The Hungarian Declaration of Independence declared the independence of Hungary from the Habsburg monarchy during the Hungarian Revolution of 1848. The declaration of Hungarian independence was made possible by the positive mood created by the military successes of the Spring Campaign. It was presented to the National Assembly in closed session on 13 April 1849 by Lajos Kossuth, and in open session the following day, despite political opposition from within the Hungarian Peace Party. The declaration was passed unanimously the following day.

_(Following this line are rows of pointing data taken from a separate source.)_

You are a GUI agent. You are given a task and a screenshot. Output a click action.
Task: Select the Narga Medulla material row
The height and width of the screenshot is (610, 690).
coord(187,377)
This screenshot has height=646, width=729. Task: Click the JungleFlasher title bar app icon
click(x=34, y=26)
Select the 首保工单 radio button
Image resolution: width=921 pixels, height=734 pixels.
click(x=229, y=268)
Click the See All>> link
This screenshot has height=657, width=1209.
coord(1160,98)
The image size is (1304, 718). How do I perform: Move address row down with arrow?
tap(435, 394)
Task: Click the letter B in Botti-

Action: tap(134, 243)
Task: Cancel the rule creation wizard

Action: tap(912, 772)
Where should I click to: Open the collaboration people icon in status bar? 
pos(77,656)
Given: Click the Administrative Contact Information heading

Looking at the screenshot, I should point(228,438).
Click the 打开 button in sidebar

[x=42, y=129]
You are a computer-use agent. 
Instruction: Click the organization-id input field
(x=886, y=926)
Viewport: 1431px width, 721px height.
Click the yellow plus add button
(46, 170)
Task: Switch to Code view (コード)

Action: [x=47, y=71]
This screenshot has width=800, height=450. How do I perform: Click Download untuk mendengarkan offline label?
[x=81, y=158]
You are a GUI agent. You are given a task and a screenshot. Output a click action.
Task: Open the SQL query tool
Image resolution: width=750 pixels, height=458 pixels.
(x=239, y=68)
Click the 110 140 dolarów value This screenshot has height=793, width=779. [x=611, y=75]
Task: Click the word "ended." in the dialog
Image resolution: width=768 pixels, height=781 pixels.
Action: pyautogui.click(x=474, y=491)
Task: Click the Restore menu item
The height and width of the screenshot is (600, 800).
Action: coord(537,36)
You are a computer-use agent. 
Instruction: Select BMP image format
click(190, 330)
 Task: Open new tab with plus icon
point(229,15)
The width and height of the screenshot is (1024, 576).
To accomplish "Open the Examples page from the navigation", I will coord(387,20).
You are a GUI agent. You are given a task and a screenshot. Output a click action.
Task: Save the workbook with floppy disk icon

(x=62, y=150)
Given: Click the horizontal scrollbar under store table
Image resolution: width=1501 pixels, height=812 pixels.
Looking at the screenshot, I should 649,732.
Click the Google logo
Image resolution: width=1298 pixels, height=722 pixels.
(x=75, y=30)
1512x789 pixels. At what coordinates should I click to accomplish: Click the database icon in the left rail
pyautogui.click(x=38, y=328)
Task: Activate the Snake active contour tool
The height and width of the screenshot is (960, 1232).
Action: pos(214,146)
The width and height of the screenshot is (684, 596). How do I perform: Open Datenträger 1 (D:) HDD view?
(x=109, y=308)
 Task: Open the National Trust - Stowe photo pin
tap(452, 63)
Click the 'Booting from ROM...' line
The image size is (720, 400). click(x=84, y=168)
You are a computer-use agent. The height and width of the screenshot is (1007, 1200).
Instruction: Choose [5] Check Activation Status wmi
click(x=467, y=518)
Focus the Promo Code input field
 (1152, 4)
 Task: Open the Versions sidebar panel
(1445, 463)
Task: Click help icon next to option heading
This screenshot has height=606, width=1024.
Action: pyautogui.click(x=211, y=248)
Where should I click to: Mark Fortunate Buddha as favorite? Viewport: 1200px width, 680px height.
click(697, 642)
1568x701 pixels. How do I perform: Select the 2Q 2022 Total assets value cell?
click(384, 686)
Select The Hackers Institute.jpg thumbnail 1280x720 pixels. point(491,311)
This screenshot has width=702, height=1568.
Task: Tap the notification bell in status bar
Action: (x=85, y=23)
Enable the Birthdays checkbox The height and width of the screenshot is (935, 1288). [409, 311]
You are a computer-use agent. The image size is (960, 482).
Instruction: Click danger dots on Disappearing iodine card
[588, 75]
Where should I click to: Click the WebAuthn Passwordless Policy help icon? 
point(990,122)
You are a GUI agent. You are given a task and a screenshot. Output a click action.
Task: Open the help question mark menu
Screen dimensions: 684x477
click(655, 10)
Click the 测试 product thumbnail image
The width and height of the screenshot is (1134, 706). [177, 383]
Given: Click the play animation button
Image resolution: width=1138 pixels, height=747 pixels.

Kossuth issued the declaration himself, from the Reformed Great Church of Debrecen. The declaration accused the Habsburgs of crimes, saying

The House of Habsburg-Lorraine is unexampled in the compass of its perjuries [...] Its determination to extinguish the independence of Hungary has been accompanied by a succession of criminal acts, comprising robbery, destruction of property by fire, murder, maiming [...] Humanity will shudder when reading this disgraceful page of history. [...] "The house of Habsburg has forfeited the throne".
— Kossuth, In Liszt, The Weimar Years

In a banquet speech before the Corporation of New York, Kossuth urged the United States to recognize Hungarian independence, saying

The third object of my humble wishes, gentlemen, is the recognition of the independence of Hungary. [...] our Declaration of Independence was not only voted unanimously in our Congress, but every county, every municipality, has solemnly declared its consent and adherence to it; so it became not the supposed, but by the whole realm positively, and sanctioned by the fundamental laws of Hungary.